One of mine is that I’m unlovable, that nobody is ever going to love me. You see, they are completely not rational. When I read that and look at myself, even I cannot take it seriously. But it still drives a lot of my life, as soon as I don’t pay attention and am not mindful and aware (so, lots of times!). I’ve stumbled upon it today, as I was vacuuming in the evening, and my mind wandered to what i’m going to do later, and I thought if I should at least go online and say hi and good night to a good friend that I was in contact with a lot lately. Immediately after that came a though, oh, she doesn’t care about you anyway. And I just bought it, and the next thought was like, yep, true, she’s been distant, she doesn’t love me anymore, perhaps it’s better not even to bother.
For some reason, I caught it at that point and see that this line of thought was happening for the last few days already.

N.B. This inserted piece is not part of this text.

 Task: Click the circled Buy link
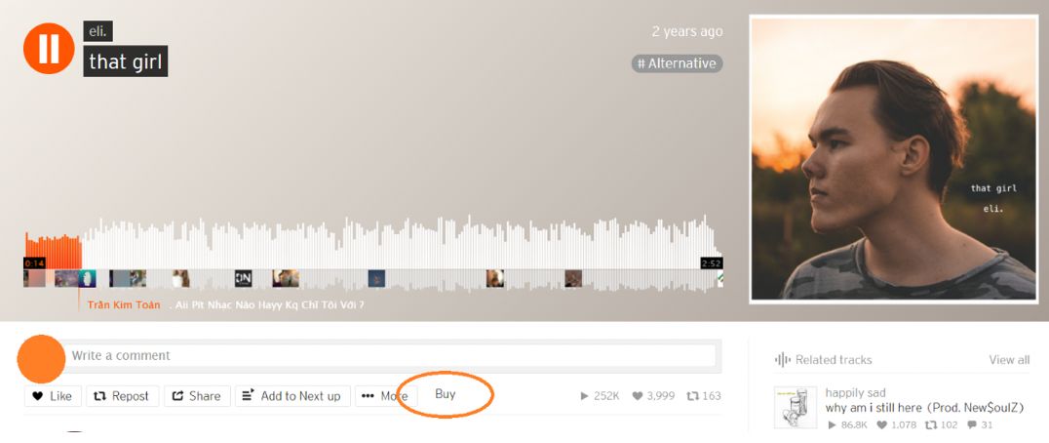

See, the tricky part of core beliefs is that they act like a scanner, or a radar, honing on every little detail. and using them to support themselves. Your reality begins to be perceived in a way that fits your core beliefs. So, because my friend didn’t respond to some of my emails, or suddenly disappeared from our chat, my core belief immediately grabbed that and used that as a proof, that she doesn’t care about me, or love me. And it’s so familiar, i think most of us just buy into it. It fits our reality- that someone could really like me? You know that’s completely impossible! So. by today, that line of thought was already familiar, oh yes, i know that already, she’s distant…
Another tragic part of core beliefs is that they are usually self-fulfilling - under their influence we tend to act in a way that eventually we get the confirmation that the core belief is really true. Like in this case I could start pestering her for more and more acknowledgment and proof that she likes me, and I would get so sticky that she would eventually move away, or I would become reserved, cold, cynical and mistrustful which could trigger similar things in her (or at least put a lot of confusion into the relationship).